── Available records
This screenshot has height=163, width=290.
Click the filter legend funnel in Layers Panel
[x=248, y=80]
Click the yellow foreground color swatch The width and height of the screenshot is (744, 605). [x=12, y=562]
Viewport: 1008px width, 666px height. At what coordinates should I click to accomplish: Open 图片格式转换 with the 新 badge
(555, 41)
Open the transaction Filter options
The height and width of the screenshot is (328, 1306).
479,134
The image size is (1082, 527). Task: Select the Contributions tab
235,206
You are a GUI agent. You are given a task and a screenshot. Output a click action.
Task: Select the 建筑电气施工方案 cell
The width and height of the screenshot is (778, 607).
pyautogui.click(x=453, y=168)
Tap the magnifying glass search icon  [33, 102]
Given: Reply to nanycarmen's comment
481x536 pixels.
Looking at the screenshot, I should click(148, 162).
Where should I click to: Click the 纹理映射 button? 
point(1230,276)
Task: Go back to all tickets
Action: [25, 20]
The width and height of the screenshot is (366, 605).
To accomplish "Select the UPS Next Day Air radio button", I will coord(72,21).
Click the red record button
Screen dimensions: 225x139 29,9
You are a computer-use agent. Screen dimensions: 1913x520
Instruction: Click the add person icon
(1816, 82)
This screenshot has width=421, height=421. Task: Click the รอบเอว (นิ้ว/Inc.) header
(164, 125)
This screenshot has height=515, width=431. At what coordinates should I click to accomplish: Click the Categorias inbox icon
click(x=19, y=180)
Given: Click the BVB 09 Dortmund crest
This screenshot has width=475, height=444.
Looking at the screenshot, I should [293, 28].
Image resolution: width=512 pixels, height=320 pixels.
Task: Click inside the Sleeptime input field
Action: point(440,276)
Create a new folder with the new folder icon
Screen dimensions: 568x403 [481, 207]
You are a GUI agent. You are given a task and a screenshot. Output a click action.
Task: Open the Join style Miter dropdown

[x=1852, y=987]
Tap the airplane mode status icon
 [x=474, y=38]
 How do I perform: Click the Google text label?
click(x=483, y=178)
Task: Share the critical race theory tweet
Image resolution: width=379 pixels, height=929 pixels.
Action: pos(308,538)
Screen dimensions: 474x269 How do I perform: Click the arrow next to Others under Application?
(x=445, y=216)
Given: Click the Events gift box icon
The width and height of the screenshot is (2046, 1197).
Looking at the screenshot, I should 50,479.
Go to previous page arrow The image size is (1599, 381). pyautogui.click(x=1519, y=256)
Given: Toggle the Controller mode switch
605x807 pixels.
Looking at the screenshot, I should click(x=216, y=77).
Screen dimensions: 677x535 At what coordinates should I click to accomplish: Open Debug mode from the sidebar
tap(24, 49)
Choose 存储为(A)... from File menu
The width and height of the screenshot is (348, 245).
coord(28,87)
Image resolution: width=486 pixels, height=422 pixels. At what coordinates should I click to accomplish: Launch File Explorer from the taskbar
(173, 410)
────
- _Instructions to follow_
Reproduce verbatim the lines from the one containing "Tap the airplane mode status icon" through the end of the entries above, with both ends included.

- _Final answer_
Tap the airplane mode status icon
 [x=474, y=38]
 How do I perform: Click the Google text label?
click(x=483, y=178)
Task: Share the critical race theory tweet
Image resolution: width=379 pixels, height=929 pixels.
Action: pos(308,538)
Screen dimensions: 474x269 How do I perform: Click the arrow next to Others under Application?
(x=445, y=216)
Given: Click the Events gift box icon
The width and height of the screenshot is (2046, 1197).
Looking at the screenshot, I should 50,479.
Go to previous page arrow The image size is (1599, 381). pyautogui.click(x=1519, y=256)
Given: Toggle the Controller mode switch
605x807 pixels.
Looking at the screenshot, I should click(x=216, y=77).
Screen dimensions: 677x535 At what coordinates should I click to accomplish: Open Debug mode from the sidebar
tap(24, 49)
Choose 存储为(A)... from File menu
The width and height of the screenshot is (348, 245).
coord(28,87)
Image resolution: width=486 pixels, height=422 pixels. At what coordinates should I click to accomplish: Launch File Explorer from the taskbar
(173, 410)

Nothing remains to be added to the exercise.